Il esquissa une vague révérence dont le maniérisme laissait deviner la fausseté de ce geste de politesse soumise.
- « Vous menacez ma famille et vous espérez que je vous accorde hospitalité ?, répéta Regina dans une grimace dédaigneuse.
- Cette sirène est de votre famille ?
- Restez tant que vous le souhaiterez mais au moindre problème, au moins doute, je vous tue. Vous rejoindrez les morts plus vite que vous ne le pensez. » conclut la Mairesse.
Hercule sourit et s'éloigna.
« Quel grossier personnage... », marmonna-t-elle.
Elle se tourna ensuite vers son fils et le sermonna :
- « Tu ne dois pas la chercher seule. Elle détruit la ville à petit feu et n'hésite pas à s'en prendre à ceux qui croisent sa route. Tu ne peux pas la raisonner.
- Je le peux peut-être. Elle est la Sauveuse, peut-être qu'en lui rappelant, elle...
- Non. Elle n'est plus la Sauveuse.
- Elle doit toujours l'être, soutint Henry. C'est le seul moyen pour qu'elle redevienne elle-même. Elle doit se sauver elle-même.

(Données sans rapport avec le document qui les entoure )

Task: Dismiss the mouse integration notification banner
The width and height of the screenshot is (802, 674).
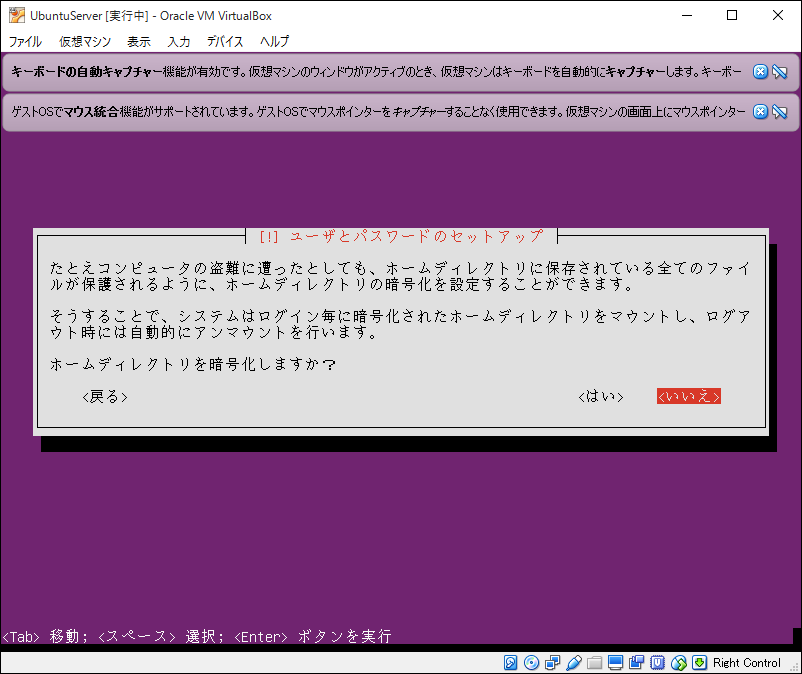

- Elle n'est plus la Sauveuse, répéta Regina. Elle ne voulait plus l'être.
- Pourquoi ?
- Les statuts sont parfois lourds à porter. Ta mère a peut-être simplement voulu n'être qu'Emma pour une fois.
- C'est pour ça qu'elle a fait tout ça ? »
Henry fronça les sourcils et bien que suspicieux, il ne posa pas d'autres questions. Sa mère lui en était silencieusement reconnaissante. Si Emma n'avait plus voulu être elle-même, il y avait une raison à cela...
Regina passa un bras autour des épaules de son fils. Elle se pencherait davantage sur le demi-dieu plus tard, pour l'heure, Emma restait la priorité. Regina enfouit son autre main dans la poche de son blazer et referma ses doigts autour d'un objet qui, elle l'espérait, mettrait fin à leurs tourments.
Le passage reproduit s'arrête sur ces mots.